5. Technically, the markets have breached the 200 DMA and 200 EMA averages. These are long term support levels and the difference between a bull market and a bear market. The indices need to be remain under these levels for another few days to be sure we are entering into a bear market.

6. The main problem the markets have is that the sentiment is spoilt. Talk of elections is making people nervous. This uncertainty is driving the markets lower.

7. My strategy remain buying quality stocks on dips. Some of the stocks are at almost December 2011 levels. PSU banks offer a very good dividend yield and strong PSU Banks can be targeted for buying.

8.Gold is at important support levels and fresh buying should be avoided till the trend is clear. I would buy Gold only if it closes above 1620 levels in dollar terms for at least 1 week.

The bottom line is to be very careful with our stock purchases and to stick to Quality Stocks.

Sunday, March 31, 2013

How have the markets fared in April?

The month of March has drawn to a close. Let us see how the markets have usually fared in the month of April. March ended with a marginal loss of 0.2 pc which was ironically the average loss in the month of March.

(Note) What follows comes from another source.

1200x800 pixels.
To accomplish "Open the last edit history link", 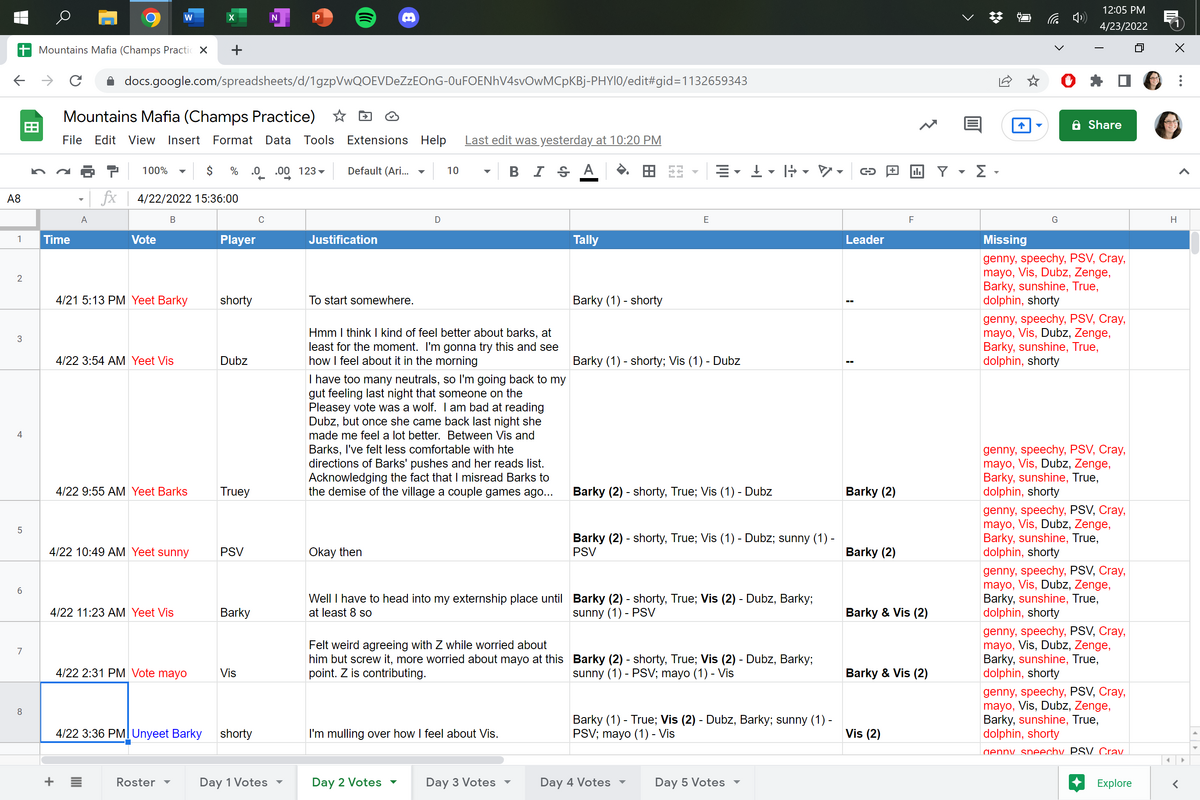I will pos(562,140).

1. The month of April has almost always seen a loss of at least 2-3 pc below the March close. This implies that 5500-5550 should be tested at least once.



2. The month of April has been positive 5 times and negative 7 times in the past 12 years. In the recent years, April has become a positive month. The average gain in the month of April has been around 1.5 %. This leaves us with the targets of 5750-5800.

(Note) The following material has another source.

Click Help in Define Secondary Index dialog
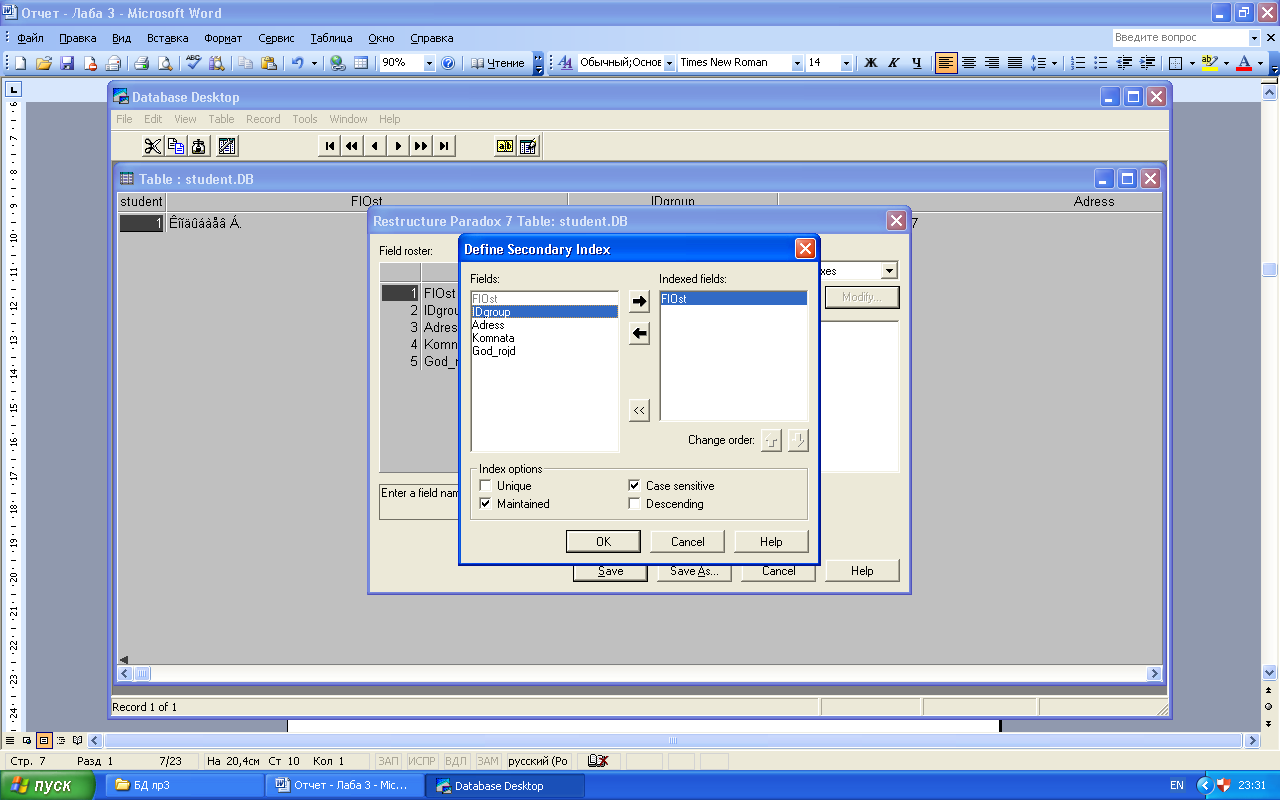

3. The upside seems limited for the month of April. The range which seems to emerge is 5500- 5900 at the upper side. The bias seems to be flat to negative.

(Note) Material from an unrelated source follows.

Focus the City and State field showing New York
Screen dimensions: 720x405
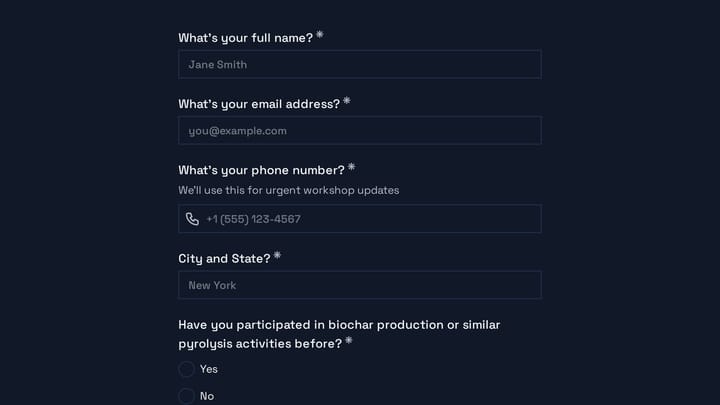coord(360,285)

4. If the up move which has begun continues then we may see 5800-5900 before coming lower during the results season.

5. It is a new month and a new financial year. The Gilt rates have gone back up to 7.96 % to 7.99 %. This is another opportunity to enter Gilt Funds.

Overall, the markets direction seems sideways for the moment with a negative bias. It is a buy on dips markets with good fundamental stocks.

Sunday, March 24, 2013

Time for a Bounce?

The markets had a free fall in the last week losing about 3.8 pc. There seems to be despondency all around. Is it really all gloom and doom as portrayed? This week let us step back and look at the next 1 year.

1. The elections can be held latest by April 2014. There are 3 windows right now, September 2013, December 2013 or April 2014. The most likely option looks to be December or April. The reason for this being is that the logistics demand at least 3 months post the the Government falls. June-September is the Monsoon season in India.

2. For all the posturing no one is ready for elections just as yet. Mayawati is waiting for the Samajwadi to mess up further, the Left front is waiting for Mamata to become more unpopular, the BJP is still to decide who will lead them and are waiting for UPA to become more unpopular.

3. The complex Mathematics will keep the Government aflloat. This coupled with the Congress track record of always completing their term may well lead to the elections being held 1 year ahead.

4. The next trigger will be the full year corporate earnings which will come around the 15th of April. Till then, there are no major events lined up. Cyprus should be settled today and if that happens the markets should rally up.

5. The year end NAV game will start in earnest from Monday. The Fund Manager bonuses are paid based on the March end NAV values. Hence, I believe at least the large caps should rally in the next week.

6. Many book losses in March to offset short term capital gains against losses. This is to pay less income tax. This could also lead to midcaps being further hammered.

7. Logic suggests that markets should rally before elections so that the funds are available to fight the elections. One of my good friend has carried out a study about pre-election year performance and almost always there has been a 20 pc gain in the markets.

8. Technically, the markets should bounce. 5950 is the key level. Any move beyond 6000 and we still may see new highs.